### Document excerpt:
-------

APPENDIX

D

Projected Health Care Spending When
Excess Cost Growth Is Assumed to
Continue at Historical Averages

This appendix presents projections of health care spending under the assumption that the excess cost growth rates for spending on Medicare, Medicaid, and all other health care continue indefinitely at their average values from 1975 to 2005: 2.4 percentage points for Medicare, 2.2 percentage points for Medicaid, and 2.0 percentage points for other health care. Under that assumption, federal spending on Medicare and Medicaid would reach 8 percent of gross domestic product (GDP) by 2030, 14 percent of GDP by 2050, and 31 percent of GDP by 2082 (see Figure D-1). Total national spending on health care would reach 29 percent of GDP by 2030, 48 percent of GDP by 2050, and 99 percent of GDP by 2082.

Figure D-1. 

Projected Spending on Health Care Under an Assumption That Excess Cost Growth Continues at Historical Averages

(Percentage of gross domestic product)

 

Source: Congressional Budget Office.

Notes: Excess cost growth refers to the number of percentage points by which the growth of spending on Medicare, Medicaid, or health care generally (per beneficiary or per capita) is assumed to exceed the growth of nominal gross domestic product (per capita).

Amounts for Medicare are net of beneficiaries' premiums. Amounts for Medicaid are federal spending only.

-------

### Collected data entries:
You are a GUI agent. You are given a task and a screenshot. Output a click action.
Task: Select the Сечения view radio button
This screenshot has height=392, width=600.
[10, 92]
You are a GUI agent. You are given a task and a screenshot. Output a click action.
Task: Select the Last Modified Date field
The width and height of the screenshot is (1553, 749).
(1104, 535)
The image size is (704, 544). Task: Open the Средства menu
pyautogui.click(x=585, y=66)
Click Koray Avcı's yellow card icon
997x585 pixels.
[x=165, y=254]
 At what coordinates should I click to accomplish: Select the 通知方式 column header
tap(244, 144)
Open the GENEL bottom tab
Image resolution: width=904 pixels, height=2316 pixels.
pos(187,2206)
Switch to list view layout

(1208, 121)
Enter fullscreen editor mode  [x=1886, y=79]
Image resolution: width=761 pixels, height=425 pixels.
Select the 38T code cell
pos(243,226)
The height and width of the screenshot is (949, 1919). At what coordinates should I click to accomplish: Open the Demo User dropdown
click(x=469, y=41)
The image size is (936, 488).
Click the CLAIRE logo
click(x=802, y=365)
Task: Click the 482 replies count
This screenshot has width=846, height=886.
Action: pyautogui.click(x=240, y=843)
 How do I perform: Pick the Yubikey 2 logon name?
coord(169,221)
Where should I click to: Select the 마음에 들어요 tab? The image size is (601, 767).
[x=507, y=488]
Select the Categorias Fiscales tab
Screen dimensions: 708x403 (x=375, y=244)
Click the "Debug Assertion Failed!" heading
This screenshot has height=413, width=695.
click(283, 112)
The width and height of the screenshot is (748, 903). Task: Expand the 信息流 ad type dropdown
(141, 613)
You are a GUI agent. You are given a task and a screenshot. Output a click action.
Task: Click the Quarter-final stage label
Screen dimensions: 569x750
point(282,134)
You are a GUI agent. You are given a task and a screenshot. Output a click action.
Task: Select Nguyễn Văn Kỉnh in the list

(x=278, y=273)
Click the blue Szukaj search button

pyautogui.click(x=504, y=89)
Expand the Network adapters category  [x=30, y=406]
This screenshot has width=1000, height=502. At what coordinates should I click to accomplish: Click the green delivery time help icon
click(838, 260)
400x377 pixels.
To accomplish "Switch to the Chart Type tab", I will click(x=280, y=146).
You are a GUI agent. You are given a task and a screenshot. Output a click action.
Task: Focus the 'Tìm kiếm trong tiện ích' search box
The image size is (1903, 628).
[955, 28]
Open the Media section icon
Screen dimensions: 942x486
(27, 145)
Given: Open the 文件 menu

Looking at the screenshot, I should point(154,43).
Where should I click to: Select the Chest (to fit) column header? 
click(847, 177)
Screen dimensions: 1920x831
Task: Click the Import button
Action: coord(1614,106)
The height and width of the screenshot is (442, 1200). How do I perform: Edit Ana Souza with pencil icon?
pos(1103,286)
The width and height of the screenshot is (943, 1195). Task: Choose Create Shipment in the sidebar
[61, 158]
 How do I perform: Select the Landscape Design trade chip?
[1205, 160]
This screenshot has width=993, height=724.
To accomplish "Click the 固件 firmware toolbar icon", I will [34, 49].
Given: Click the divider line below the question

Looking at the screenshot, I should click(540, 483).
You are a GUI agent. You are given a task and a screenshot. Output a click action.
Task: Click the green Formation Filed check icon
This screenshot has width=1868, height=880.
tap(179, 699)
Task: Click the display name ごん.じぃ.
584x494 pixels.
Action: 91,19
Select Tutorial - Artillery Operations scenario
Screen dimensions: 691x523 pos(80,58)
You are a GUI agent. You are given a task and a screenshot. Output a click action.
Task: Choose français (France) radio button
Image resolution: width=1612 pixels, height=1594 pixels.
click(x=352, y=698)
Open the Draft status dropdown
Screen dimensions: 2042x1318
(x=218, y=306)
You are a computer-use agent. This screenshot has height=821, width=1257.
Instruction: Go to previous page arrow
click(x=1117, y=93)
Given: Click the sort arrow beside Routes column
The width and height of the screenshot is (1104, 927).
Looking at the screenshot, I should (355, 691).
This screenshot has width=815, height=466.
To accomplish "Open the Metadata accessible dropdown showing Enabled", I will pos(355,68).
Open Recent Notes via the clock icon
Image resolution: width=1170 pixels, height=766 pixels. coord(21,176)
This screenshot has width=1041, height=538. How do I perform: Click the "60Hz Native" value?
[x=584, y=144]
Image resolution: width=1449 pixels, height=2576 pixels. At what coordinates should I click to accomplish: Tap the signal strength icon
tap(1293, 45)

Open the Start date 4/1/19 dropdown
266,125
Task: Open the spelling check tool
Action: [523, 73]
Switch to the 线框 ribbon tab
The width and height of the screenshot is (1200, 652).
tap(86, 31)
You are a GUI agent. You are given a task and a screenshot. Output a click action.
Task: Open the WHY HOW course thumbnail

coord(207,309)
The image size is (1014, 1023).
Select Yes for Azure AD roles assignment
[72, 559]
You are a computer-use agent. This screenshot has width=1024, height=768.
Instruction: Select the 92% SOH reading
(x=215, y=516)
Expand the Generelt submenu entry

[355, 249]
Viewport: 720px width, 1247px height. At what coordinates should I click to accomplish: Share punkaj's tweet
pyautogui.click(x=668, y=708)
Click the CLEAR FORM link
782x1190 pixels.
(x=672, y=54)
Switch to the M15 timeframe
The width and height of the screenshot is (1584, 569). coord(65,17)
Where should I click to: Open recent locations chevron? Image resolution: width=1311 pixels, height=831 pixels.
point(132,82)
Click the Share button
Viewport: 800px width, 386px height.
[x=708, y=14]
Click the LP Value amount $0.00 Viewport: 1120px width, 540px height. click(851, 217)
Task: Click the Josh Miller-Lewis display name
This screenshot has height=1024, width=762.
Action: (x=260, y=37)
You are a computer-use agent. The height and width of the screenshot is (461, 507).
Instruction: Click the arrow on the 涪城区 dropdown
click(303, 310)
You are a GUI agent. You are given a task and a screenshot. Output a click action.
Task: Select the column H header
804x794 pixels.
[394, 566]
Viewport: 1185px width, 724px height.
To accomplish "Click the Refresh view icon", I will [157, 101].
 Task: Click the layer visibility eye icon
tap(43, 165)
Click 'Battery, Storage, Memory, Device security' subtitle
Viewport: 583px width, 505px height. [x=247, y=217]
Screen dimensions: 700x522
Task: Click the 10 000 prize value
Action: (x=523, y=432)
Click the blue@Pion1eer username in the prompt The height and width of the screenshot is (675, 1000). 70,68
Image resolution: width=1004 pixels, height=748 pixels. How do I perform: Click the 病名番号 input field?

-------

### What needs to be done:
Please output the health care spending appendix word for word from "Projected Spending on" to "Congressional Budget Office.".

### Response box:
Projected Spending on Health Care Under an Assumption That Excess Cost Growth Continues at Historical Averages

(Percentage of gross domestic product)

 

Source: Congressional Budget Office.